ZEJIPE: Danou-se! Parece que Deus fechou as portas do céu em nossa cara? E nessa sua revelação, nós vamos ficar no escuro, é Maria Cabral?
MARIA CABRAL: E num é minha a revelação?
ZEJIPE: Deus vai nos castigar, Maria.
MARIA CABRAL: José, Deus é pai e não padrasto. Preste atenção que a minha revelação vai começar:
PEDINTE: Minha mãe misericordiosa, hoje me encontras aqui, na frente da nossa igreja, no mês da sua festa, rogando a vossa piedade e clemência, para essa mãe que vos fala, de uma mãe para outra mãe que já soube o que foi sofrer por seu filho, e nesse momento com o coração cheio de lágrimas, pedindo, implorando a vossa ajuda, que através de vossa intercessão toque no coração de um vivente dessa cidade para que tenha piedade não só de mim, mas dessas duas crianças frágeis e indefesas que não tem culpa de está aqui nesse mundo passando tanta fome, tanta privacidade. Bem sabes como sou doente e incapacitada de trabalhar e é por isso que aqui estou a pedir. Filha de Isabel, esposa de José, escolhida de Deus, é um coração de uma mãe desesperada que roga.
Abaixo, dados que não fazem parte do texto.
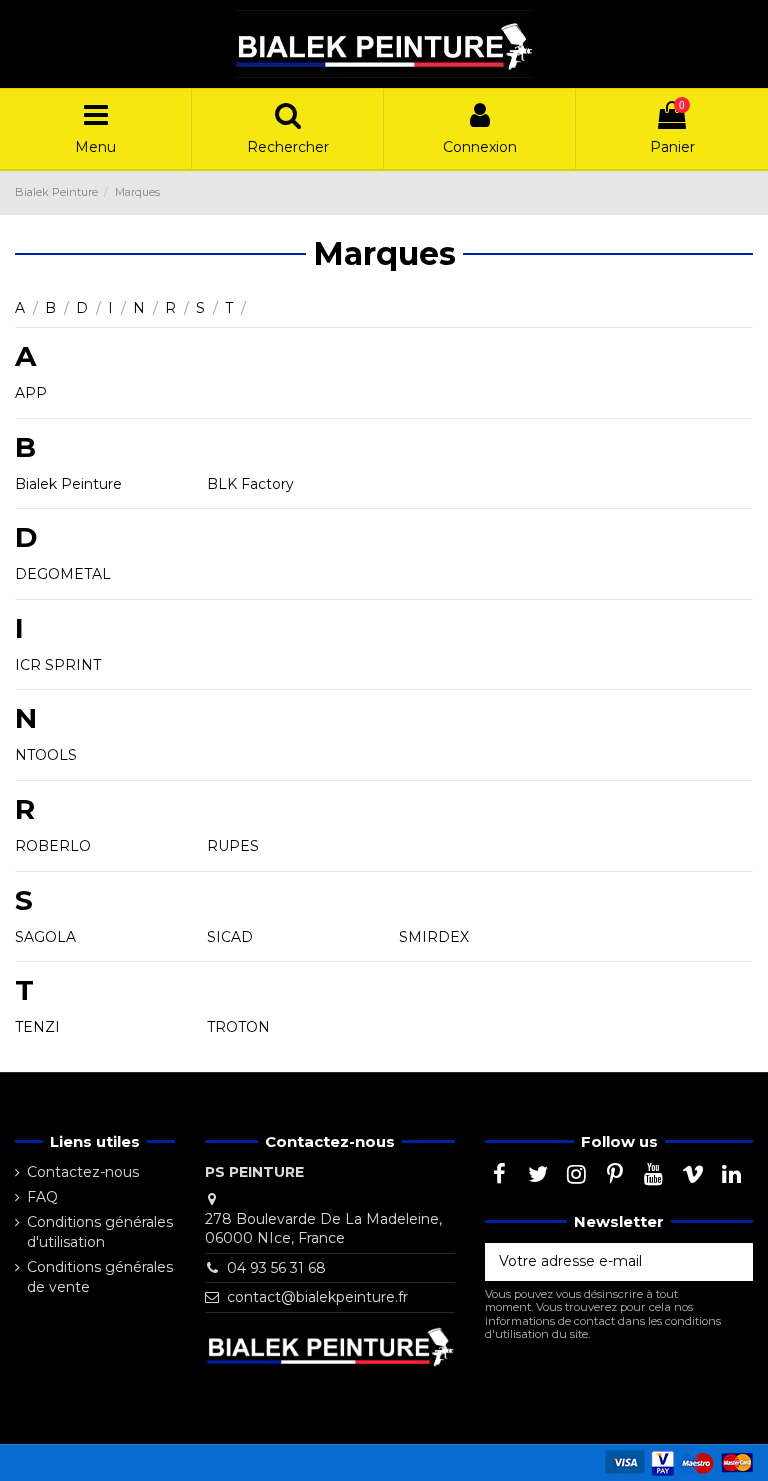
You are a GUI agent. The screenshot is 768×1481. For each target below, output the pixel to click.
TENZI (37, 1027)
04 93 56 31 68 (276, 1268)
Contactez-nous (83, 1172)
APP (31, 393)
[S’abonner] (732, 1262)
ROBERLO (53, 846)
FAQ (42, 1197)
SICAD (230, 937)
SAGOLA (45, 937)
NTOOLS (46, 755)
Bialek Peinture (68, 484)
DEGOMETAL (63, 574)
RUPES (233, 846)
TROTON (238, 1027)
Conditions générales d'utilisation (100, 1232)
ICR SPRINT (58, 665)
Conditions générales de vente (100, 1277)
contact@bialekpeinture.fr (317, 1297)
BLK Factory (250, 484)
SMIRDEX (434, 937)
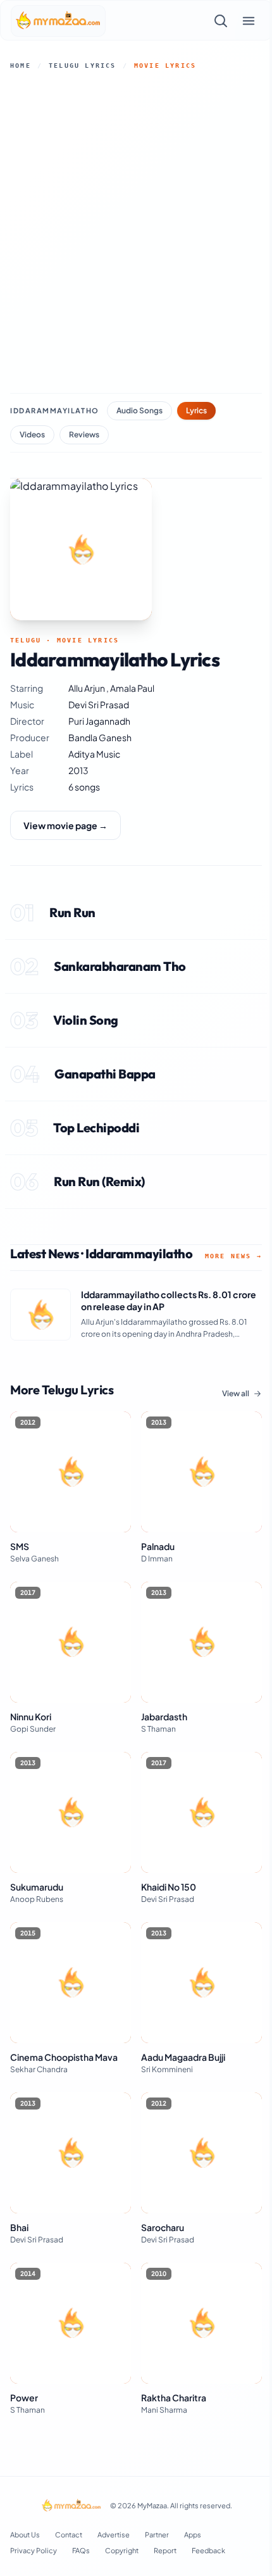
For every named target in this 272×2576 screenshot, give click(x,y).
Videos (32, 434)
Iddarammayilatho (54, 410)
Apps (192, 2534)
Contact (68, 2534)
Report (165, 2550)
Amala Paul (132, 688)
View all (235, 1393)
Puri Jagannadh (99, 721)
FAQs (81, 2550)
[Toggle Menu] (248, 21)
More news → (233, 1256)
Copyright (122, 2550)
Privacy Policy (33, 2550)
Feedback (208, 2550)
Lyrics (196, 410)
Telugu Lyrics (82, 65)
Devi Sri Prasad (98, 704)
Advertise (113, 2534)
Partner (157, 2534)
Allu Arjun (87, 688)
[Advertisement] (136, 232)
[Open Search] (220, 21)
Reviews (84, 434)
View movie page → (65, 825)
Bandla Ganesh (100, 737)
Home (20, 65)
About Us (25, 2534)
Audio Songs (139, 410)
FILHO: Mãe tá vindo gente!
FILHA: Será que trazem alguma comida?
FILHO: São crianças cantando!
FILHA: Trazem comida?
BIBI: Se dividam em dois grupos crianças e vão para as suas posições! Rápido!
PEDINTE: Minha senhora tenha piedade dessas minhas crianças que desde ontem ainda não comeram nada.
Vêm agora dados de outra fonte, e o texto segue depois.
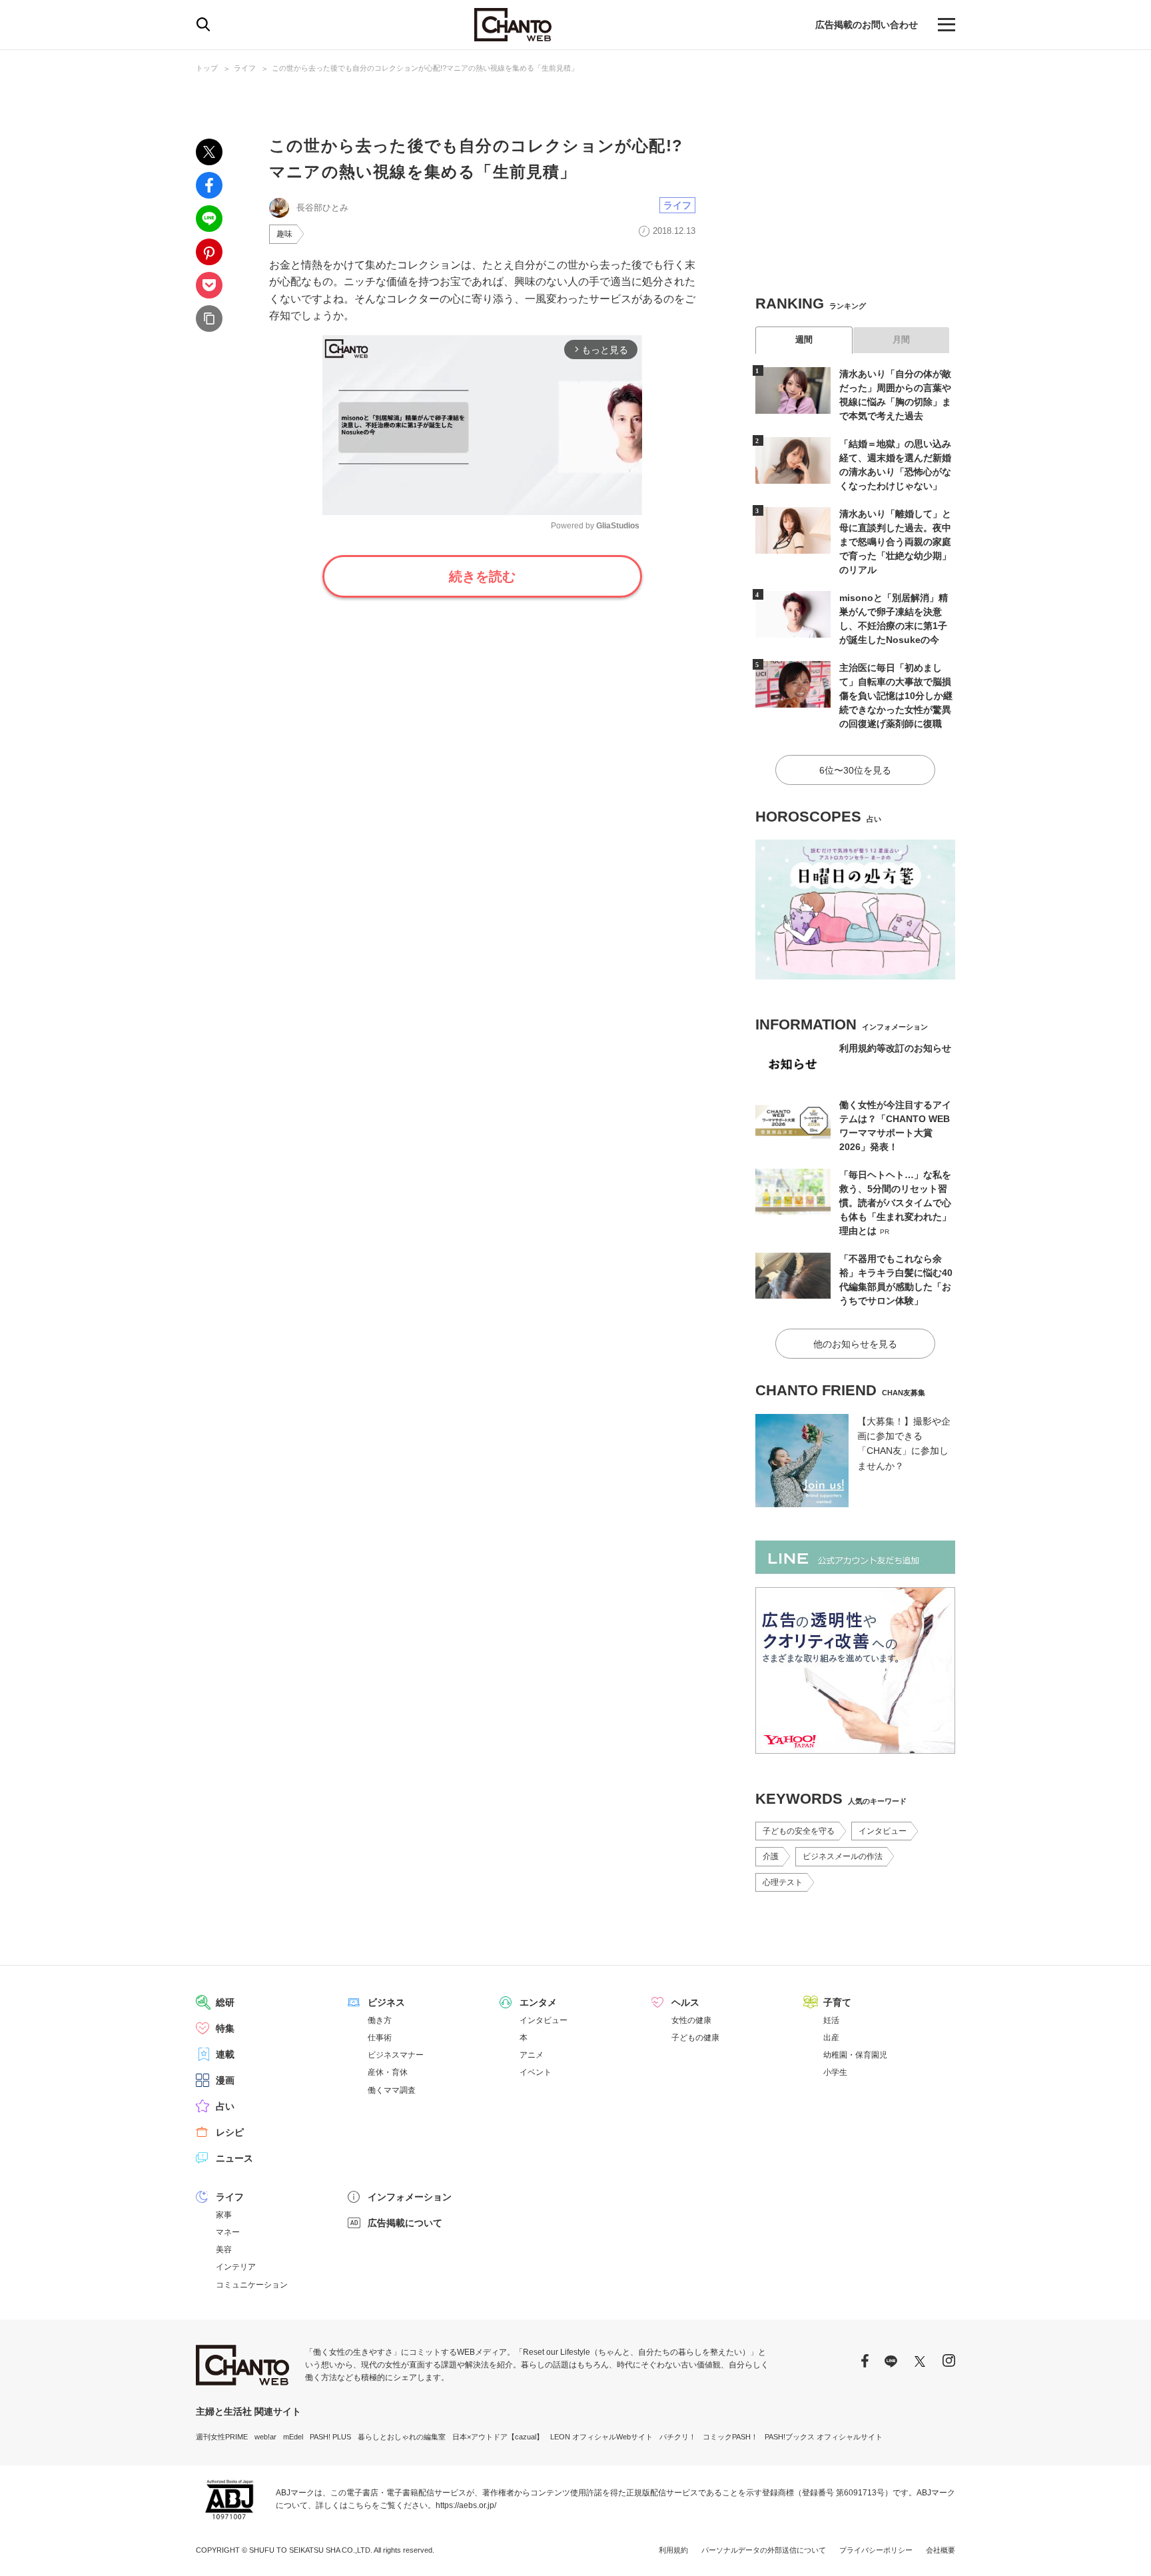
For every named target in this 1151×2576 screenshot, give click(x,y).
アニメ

ZEJIPE: Maria, você chegou a conhecer a Bibi? Quando ela chegou aqui em Macaíba, você nem existia mais.
MARIA CABRAL: E a revelação é de quem? De Maria Cabral que sou eu, que estou contando e misturo o tempo da forma que eu quiser.
BIBI: Meu nome é Emília, mas todos me conhecem por Bibi e sou catequista da igreja e irmã do padre da cidade. Moro ali, na casa paroquial e se a senhora aguardar um pouquinho enquanto ensaio com as crianças, iremos todos tomar uma deliciosa sopa lá em casa.
PEDINTE: Claro que esperamos bondosa senhora.
BIBI: Mais tarde nos encontraremos aqui, no adro da igreja. Fiquem com Deus.
ZEJIPE: Eu acho que vou deixar de engraxar e vou virar pedinte. É muito mais fácil.
MARIA CABRAL: Você é que pensa. Sobreviver é uma luta diária, principalmente para uma pedinte. Eles nunca sabem se vão comer amanhã.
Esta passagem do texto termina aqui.